- Instructies bij opdrachten:
A - Neem uit de paginatekst letterlijk alles over vanaf "17 Jan van der" tot en met "te worden verbruikt.".
B - Welk bedrag moest Jan van der Linden volgens de paginatekst op het kantoor te Arnhem aan inkomend konvooi betalen?

- Paginatekst:

::::

16 HHM lezen het verzoek van de oom en de bloedvoogd van de weeskinderen van kapitein Hendrick Piccardt om betaling van de 600 pond, waartoe op 4 jan. opdracht is gegeven. De ontvanger-generaal heeft daaraan nog geen gehoor gegeven. De ontvanger zal nogmaals worden opgedragen de supplianten te voldoen, ongeacht de door hem aangevoerde verontschuldigingen.

17 Jan van der Linden, burger te Wezel, verzoekt ten eerste om restitutie van 15 gld. en 16 st. die hij op het kantoor te Arnhem aan inkomend konvooi heeft moeten betalen over de wijnen die de stad Wezel aan Z.Exc. en graaf Ernst Casimir van Nassau heeft geschonken. Ten tweede verzoekt hij conform de resolutie van HHM van 26 nov. 1629 om een vrij paspoort voor de goederen en koopmanschappen die hij in deze landen heeft gekocht om naar Wezel te vervoeren, om aldaar te worden verbruikt.

::::

- Brongegevens:
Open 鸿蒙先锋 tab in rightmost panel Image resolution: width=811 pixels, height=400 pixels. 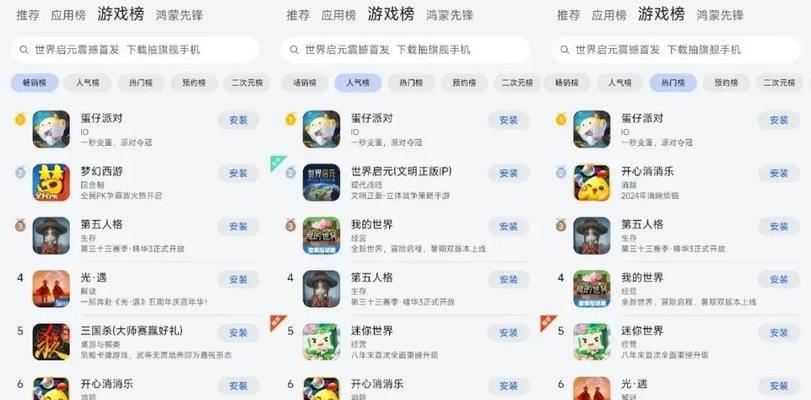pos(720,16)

::::

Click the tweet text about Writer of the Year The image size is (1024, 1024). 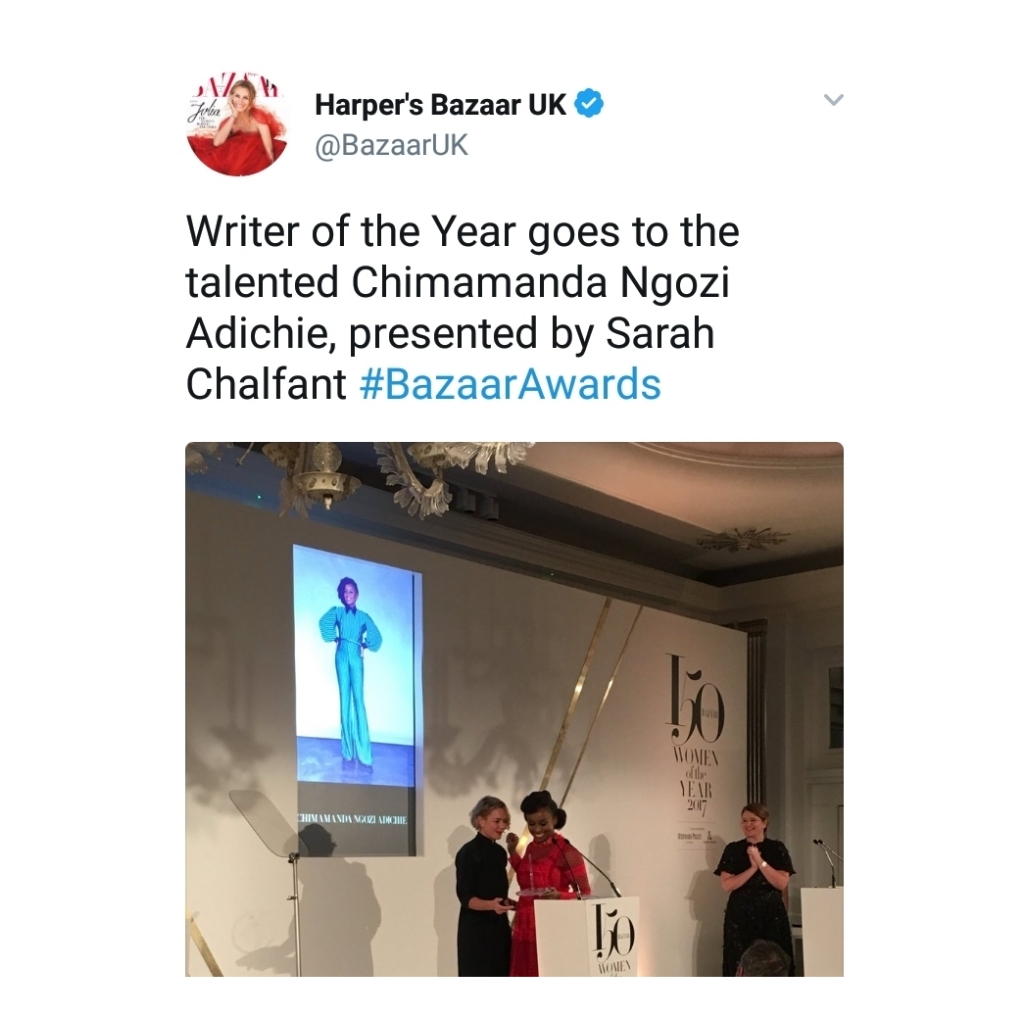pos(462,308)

::::

- Antwoorden per opdracht:
A -
17 Jan van der Linden, burger te Wezel, verzoekt ten eerste om restitutie van 15 gld. en 16 st. die hij op het kantoor te Arnhem aan inkomend konvooi heeft moeten betalen over de wijnen die de stad Wezel aan Z.Exc. en graaf Ernst Casimir van Nassau heeft geschonken. Ten tweede verzoekt hij conform de resolutie van HHM van 26 nov. 1629 om een vrij paspoort voor de goederen en koopmanschappen die hij in deze landen heeft gekocht om naar Wezel te vervoeren, om aldaar te worden verbruikt.

B - 15 gld. en 16 st.